El imperio más poderoso de la
antigüedad -opinión que comparto tras la lectura del libro- fue la Persia
Aqueménida. En el siglo VI a. C., desde el sur del actual Irán, los persas
iniciaron una expansión que les llevó hasta el Mediterráneo y las ciudades
griegas de Asia Menor, por el oeste, y hasta los Himalayas, por el este, abarcando
los territorios de los dos países de mi viaje. Los persas tenían como virtud su
mente abierta y su capacidad para adoptar costumbres extranjeras cuando
consideraban que eran mejores que las propias, como destacó Heródoto. Hoy en
día se diría que eran innovadores. En el fondo, nada nuevo se ha inventado.
Para el mantenimiento del
imperio crearon una seria y bien estructurada burocracia que les permitió el
control de los territorios incorporados a esta entidad superior y
multinacional. También crearon una buena red de caminos que les permitía una
rápida comunicación y promovieron la sistematización del regadío, lo que supuso
una mejora en el nivel de vida de los pueblos incorporados a su dominio. Ello
era aplicable a quienes ocupaban los territorios cercanos a los ríos Oxus y
Taxartes, los actuales Amu Daria y Syr Daria. La prosperidad abarcaba desde el
Mediterráneo hasta el corazón de Asia, como destaca Frankopan. Reinaba la
estabilidad y la justicia. Los persas se aficionaron al lujo, al oro de Bactria
y al lapislázuli y cinabrio de Sogdiana, a las turquesas de Jorezm o Jorasán. Y
no descuidaron sus defensas, ya que estaban rodeados de enemigos, como los
nómadas escitas del norte o expuestos a las revueltas internas.

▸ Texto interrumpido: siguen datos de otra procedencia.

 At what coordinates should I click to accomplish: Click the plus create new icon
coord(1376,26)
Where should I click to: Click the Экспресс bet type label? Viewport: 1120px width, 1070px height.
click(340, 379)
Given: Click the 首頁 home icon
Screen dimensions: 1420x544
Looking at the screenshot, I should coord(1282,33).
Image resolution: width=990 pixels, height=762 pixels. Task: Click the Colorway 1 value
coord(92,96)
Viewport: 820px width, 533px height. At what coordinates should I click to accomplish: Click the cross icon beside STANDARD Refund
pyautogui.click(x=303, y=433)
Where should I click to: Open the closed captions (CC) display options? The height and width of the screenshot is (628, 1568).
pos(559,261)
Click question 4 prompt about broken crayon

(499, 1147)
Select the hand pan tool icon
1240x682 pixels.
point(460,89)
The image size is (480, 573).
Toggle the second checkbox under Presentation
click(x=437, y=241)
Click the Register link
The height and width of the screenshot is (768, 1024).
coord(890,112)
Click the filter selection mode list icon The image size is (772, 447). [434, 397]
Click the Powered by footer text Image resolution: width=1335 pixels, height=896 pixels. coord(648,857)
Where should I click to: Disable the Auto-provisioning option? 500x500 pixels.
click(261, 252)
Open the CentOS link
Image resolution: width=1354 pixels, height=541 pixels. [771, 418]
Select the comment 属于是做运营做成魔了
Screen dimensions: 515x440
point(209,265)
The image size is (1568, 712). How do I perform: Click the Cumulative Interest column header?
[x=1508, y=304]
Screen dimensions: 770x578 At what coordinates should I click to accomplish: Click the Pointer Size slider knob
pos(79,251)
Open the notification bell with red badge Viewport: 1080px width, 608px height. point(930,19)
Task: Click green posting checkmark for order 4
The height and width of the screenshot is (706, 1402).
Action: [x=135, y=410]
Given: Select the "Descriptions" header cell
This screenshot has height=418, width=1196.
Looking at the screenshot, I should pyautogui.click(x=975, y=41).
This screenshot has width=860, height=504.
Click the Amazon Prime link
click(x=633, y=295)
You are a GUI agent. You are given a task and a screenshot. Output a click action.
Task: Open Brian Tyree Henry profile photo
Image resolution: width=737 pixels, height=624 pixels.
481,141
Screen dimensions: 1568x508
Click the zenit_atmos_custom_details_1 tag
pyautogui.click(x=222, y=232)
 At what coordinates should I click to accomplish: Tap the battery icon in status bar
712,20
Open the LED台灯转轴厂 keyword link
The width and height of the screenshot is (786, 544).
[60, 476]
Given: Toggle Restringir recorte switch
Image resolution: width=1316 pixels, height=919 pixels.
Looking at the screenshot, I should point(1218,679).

En el 336 a. C., Alejandro de
Macedonia accedió al trono tras el asesinato de su padre, Filipo. Cuando se
plantea su expansión no mira a Europa, que nada podía ofrecerle. Lo hará hacia Oriente.
Conquistó Egipto en una campaña relámpago y a finales del 331 a. C. venció a
Darío III en las llanuras de Gaugamela, en el Kurdistán iraquí. Las conquistas
se sucedieron con rapidez, quizá mayor por conquistar un imperio ya
estructurado, algo que se repetirá en varias ocasiones en los siglos
posteriores. Caída la cabeza, era más fácil someter al resto.
Esa conquista abrió un período
de gran influencia en la cultura de los territorios anexionados que, a la
muerte de Alejandro Magno, a la edad de 32 años, se dividió entre sus
generales. En la zona de Asia central quedó Seleuco, que iniciará la dinastía
seléucida, que implantará su poder durante tres siglos. Es así como la
helenización se expandió por estas tierras hasta los Himalayas.